**Assignment:**
Read the entries that follow and give each one again precisely.

**Record extracts:**
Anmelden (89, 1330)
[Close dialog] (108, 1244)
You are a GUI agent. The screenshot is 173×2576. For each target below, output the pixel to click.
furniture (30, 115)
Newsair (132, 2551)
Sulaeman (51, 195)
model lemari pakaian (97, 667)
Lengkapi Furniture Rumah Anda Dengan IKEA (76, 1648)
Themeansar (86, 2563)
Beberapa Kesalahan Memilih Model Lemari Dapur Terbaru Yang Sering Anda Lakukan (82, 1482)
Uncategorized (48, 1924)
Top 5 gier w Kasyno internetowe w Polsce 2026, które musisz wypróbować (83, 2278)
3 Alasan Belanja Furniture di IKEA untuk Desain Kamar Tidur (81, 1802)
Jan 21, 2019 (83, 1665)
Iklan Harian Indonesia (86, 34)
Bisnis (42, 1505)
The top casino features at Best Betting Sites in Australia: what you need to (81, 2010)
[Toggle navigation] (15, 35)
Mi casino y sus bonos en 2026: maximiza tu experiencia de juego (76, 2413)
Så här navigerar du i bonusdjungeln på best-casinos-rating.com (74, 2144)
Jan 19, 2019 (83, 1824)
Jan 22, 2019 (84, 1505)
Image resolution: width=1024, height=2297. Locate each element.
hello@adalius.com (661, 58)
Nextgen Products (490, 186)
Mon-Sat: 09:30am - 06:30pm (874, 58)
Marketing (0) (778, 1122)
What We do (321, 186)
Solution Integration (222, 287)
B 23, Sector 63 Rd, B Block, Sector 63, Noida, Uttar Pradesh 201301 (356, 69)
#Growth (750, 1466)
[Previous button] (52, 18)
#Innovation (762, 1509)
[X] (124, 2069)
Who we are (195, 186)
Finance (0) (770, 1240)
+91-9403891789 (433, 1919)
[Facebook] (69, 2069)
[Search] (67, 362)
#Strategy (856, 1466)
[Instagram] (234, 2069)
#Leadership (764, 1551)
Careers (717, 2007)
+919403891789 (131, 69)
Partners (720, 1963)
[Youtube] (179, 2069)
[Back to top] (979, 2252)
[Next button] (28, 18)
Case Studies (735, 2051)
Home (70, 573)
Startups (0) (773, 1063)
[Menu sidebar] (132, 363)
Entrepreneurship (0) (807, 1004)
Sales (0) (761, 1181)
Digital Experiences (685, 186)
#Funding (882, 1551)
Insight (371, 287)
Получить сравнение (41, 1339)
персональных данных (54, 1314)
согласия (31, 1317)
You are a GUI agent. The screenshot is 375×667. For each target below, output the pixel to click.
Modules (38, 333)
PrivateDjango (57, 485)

**Solution to the problem:**
Anmelden (89, 1330)
[Close dialog] (108, 1244)
You are a GUI agent. The screenshot is 173×2576. For each target below, output the pixel to click.
furniture (30, 115)
Newsair (132, 2551)
Sulaeman (51, 195)
model lemari pakaian (97, 667)
Lengkapi Furniture Rumah Anda Dengan IKEA (76, 1648)
Themeansar (86, 2563)
Beberapa Kesalahan Memilih Model Lemari Dapur Terbaru Yang Sering Anda Lakukan (82, 1482)
Uncategorized (48, 1924)
Top 5 gier w Kasyno internetowe w Polsce 2026, które musisz wypróbować (83, 2278)
3 Alasan Belanja Furniture di IKEA untuk Desain Kamar Tidur (81, 1802)
Jan 21, 2019 (83, 1665)
Iklan Harian Indonesia (86, 34)
Bisnis (42, 1505)
The top casino features at Best Betting Sites in Australia: what you need to (81, 2010)
[Toggle navigation] (15, 35)
Mi casino y sus bonos en 2026: maximiza tu experiencia de juego (76, 2413)
Så här navigerar du i bonusdjungeln på best-casinos-rating.com (74, 2144)
Jan 19, 2019 (83, 1824)
Jan 22, 2019 (84, 1505)
Image resolution: width=1024, height=2297. Locate each element.
hello@adalius.com (661, 58)
Nextgen Products (490, 186)
Mon-Sat: 09:30am - 06:30pm (874, 58)
Marketing (0) (778, 1122)
What We do (321, 186)
Solution Integration (222, 287)
B 23, Sector 63 Rd, B Block, Sector 63, Noida, Uttar Pradesh 201301 (356, 69)
#Growth (750, 1466)
[Previous button] (52, 18)
#Innovation (762, 1509)
[X] (124, 2069)
Who we are (195, 186)
Finance (0) (770, 1240)
+91-9403891789 (433, 1919)
[Facebook] (69, 2069)
[Search] (67, 362)
#Strategy (856, 1466)
[Instagram] (234, 2069)
#Leadership (764, 1551)
Careers (717, 2007)
+919403891789 (131, 69)
Partners (720, 1963)
[Youtube] (179, 2069)
[Back to top] (979, 2252)
[Next button] (28, 18)
Case Studies (735, 2051)
Home (70, 573)
Startups (0) (773, 1063)
[Menu sidebar] (132, 363)
Entrepreneurship (0) (807, 1004)
Sales (0) (761, 1181)
Digital Experiences (685, 186)
#Funding (882, 1551)
Insight (371, 287)
Получить сравнение (41, 1339)
персональных данных (54, 1314)
согласия (31, 1317)
You are a GUI agent. The screenshot is 375×667. For each target below, output the pixel to click.
Modules (38, 333)
PrivateDjango (57, 485)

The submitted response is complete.